_Aim of the task_
Every record here needs to be duplicated exactly.

(Saved entries)
════════════════════

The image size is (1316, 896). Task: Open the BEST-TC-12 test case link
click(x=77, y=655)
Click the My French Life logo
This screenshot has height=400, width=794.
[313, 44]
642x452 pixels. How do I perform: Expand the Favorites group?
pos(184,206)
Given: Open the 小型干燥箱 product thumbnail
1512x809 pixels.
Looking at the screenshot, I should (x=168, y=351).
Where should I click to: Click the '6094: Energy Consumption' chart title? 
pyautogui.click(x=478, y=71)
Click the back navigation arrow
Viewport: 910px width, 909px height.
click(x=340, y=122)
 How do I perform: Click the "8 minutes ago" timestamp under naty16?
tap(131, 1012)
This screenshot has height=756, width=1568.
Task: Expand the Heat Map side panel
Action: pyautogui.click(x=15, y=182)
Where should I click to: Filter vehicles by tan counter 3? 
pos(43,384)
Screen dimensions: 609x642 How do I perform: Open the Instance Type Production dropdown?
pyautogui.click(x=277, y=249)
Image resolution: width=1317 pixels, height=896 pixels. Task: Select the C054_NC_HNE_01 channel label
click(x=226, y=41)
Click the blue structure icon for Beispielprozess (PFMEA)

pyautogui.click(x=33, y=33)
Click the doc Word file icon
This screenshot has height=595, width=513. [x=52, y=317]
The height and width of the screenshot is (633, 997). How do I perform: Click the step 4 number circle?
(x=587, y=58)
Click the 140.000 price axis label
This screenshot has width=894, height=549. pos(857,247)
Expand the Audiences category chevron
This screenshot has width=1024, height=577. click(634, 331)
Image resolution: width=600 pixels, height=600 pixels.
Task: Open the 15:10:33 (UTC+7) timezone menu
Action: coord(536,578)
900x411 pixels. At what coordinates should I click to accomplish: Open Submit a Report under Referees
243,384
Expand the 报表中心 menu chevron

════════════════════

_Written solution_
The image size is (1316, 896). Task: Open the BEST-TC-12 test case link
click(x=77, y=655)
Click the My French Life logo
This screenshot has height=400, width=794.
[313, 44]
642x452 pixels. How do I perform: Expand the Favorites group?
pos(184,206)
Given: Open the 小型干燥箱 product thumbnail
1512x809 pixels.
Looking at the screenshot, I should (x=168, y=351).
Where should I click to: Click the '6094: Energy Consumption' chart title? 
pyautogui.click(x=478, y=71)
Click the back navigation arrow
Viewport: 910px width, 909px height.
click(x=340, y=122)
 How do I perform: Click the "8 minutes ago" timestamp under naty16?
tap(131, 1012)
This screenshot has height=756, width=1568.
Task: Expand the Heat Map side panel
Action: pyautogui.click(x=15, y=182)
Where should I click to: Filter vehicles by tan counter 3? 
pos(43,384)
Screen dimensions: 609x642 How do I perform: Open the Instance Type Production dropdown?
pyautogui.click(x=277, y=249)
Image resolution: width=1317 pixels, height=896 pixels. Task: Select the C054_NC_HNE_01 channel label
click(x=226, y=41)
Click the blue structure icon for Beispielprozess (PFMEA)

pyautogui.click(x=33, y=33)
Click the doc Word file icon
This screenshot has height=595, width=513. [x=52, y=317]
The height and width of the screenshot is (633, 997). How do I perform: Click the step 4 number circle?
(x=587, y=58)
Click the 140.000 price axis label
This screenshot has width=894, height=549. pos(857,247)
Expand the Audiences category chevron
This screenshot has width=1024, height=577. click(634, 331)
Image resolution: width=600 pixels, height=600 pixels.
Task: Open the 15:10:33 (UTC+7) timezone menu
Action: coord(536,578)
900x411 pixels. At what coordinates should I click to accomplish: Open Submit a Report under Referees
243,384
Expand the 报表中心 menu chevron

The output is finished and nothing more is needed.